O uso de smartphones por crianças tem despertado preocupações crescentes ao redor do mundo, e agora, uma nova pesquisa traz evidências que fortalecem a necessidade de regulamentações. Publicado na revista Journal of Human Development and Capabilities, um estudo liderado por cientistas do laboratório internacional Sapien Labs mostra que o acesso precoce a celulares pode ter consequências sérias e duradouras para a saúde mental.
A análise utilizou dados do Global Mind Project, que já coletou respostas de quase 2 milhões de pessoas em 163 países por meio do questionário digital MHQ (Mind Health Quotient). O estudo concluiu que quanto mais cedo uma criança começa a usar um smartphone, piores são seus indicadores de bem-estar psicológico, e os efeitos negativos se estendem até a adolescência e a vida adulta.
Entre os sintomas mais relatados estão pensamentos suicidas, instabilidade emocional e baixa autoestima.
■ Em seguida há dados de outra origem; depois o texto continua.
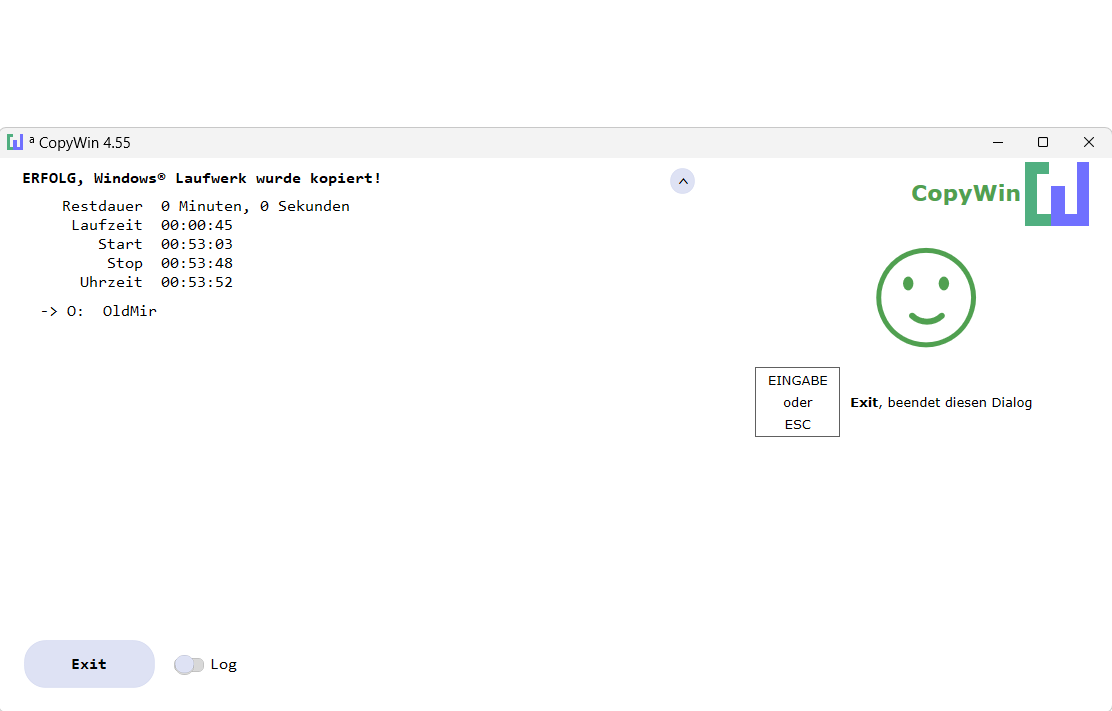This screenshot has height=711, width=1112.
Task: Click the ERFOLG success headline
Action: point(201,178)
O impacto foi especialmente significativo entre mulheres jovens. Entre as que começaram a usar celular aos 5 ou 6 anos, 48% afirmaram já ter tido pensamentos suicidas. O índice cai para 28% entre aquelas que só ganharam o aparelho a partir dos 13 anos.
Para os pesquisadores, os resultados demonstram que a discussão sobre o uso de celulares por crianças ultrapassa o âmbito privado das famílias e deve ser tratada como uma questão de saúde pública. Diversos países já estudam a implementação de restrições para a faixa etária mais jovem — e os dados apresentados no estudo podem acelerar esse debate.